By: Desislava Yordanova and Catherine Alvino
The Food & Beverage industry today is steered by many positives: a broad commitment to sustainability, technology that enables greater product traceability, and of course the plethora of tasty food and drink offerings that can satisfy all types of consumer preferences and needs.
The industry, however, is also vulnerable to many realities that present persistent challenges. Severe climate events like droughts and floods, socio-political factors that curtail access to key crops, stubborn inflation levels pinching shoppers’ wallets, and a growing population to feed have all put pressure on farmers, businesses, and consumers alike.
A taste of what people are eating these days
Recently, the Wall Street Journal announced Smucker’s acquisition of Hostess, the maker of Twinkies. Mark Smucker, Chief Executive of the namesake brand known for their jelly, was cited for saying that indulgent snacks have grown at a 20% faster rate than their healthier alternatives in the past three years.
Although conscious eating is embraced by a strong share of consumers, the acquisition indicates some still carve out a spot on their plates for treats. What’s more, we’re seeing established F&B brands enter new market divisions to grow their revenue streams. Lunchables is doing this by exploring more in the food service segment; it’s partnering with America’s schools to serve the classic meal-in-a-box to students at lunch.

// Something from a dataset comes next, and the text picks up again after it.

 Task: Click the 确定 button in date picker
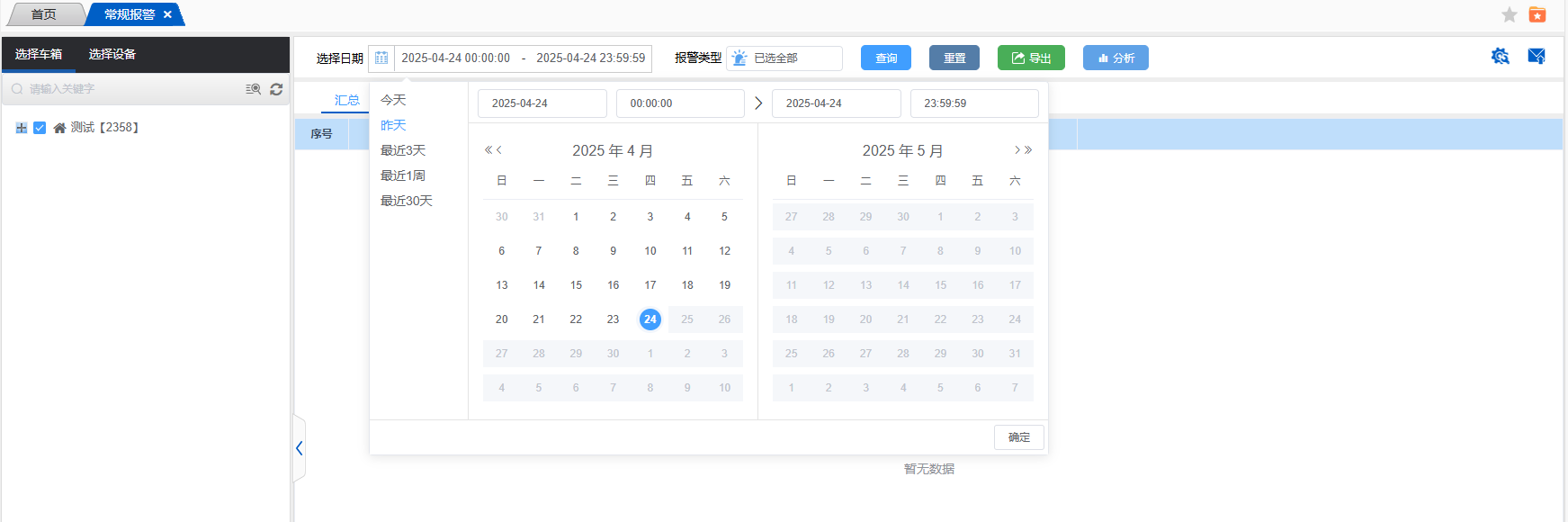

While an interest in comforting snacks remains, health-conscious eaters are undoubtedly out in the world in full force. In an online survey of 8,000 consumers in the United States, Germany, France, and the UK conducted by McKinsey & Company, 50% of those surveyed considered healthy eating to be a top priority. There is also a strong trend of flexitarianism in these countries, where nearly half or more of consumers follow a flexitarian diet of mostly plant-based food with limited meat intake.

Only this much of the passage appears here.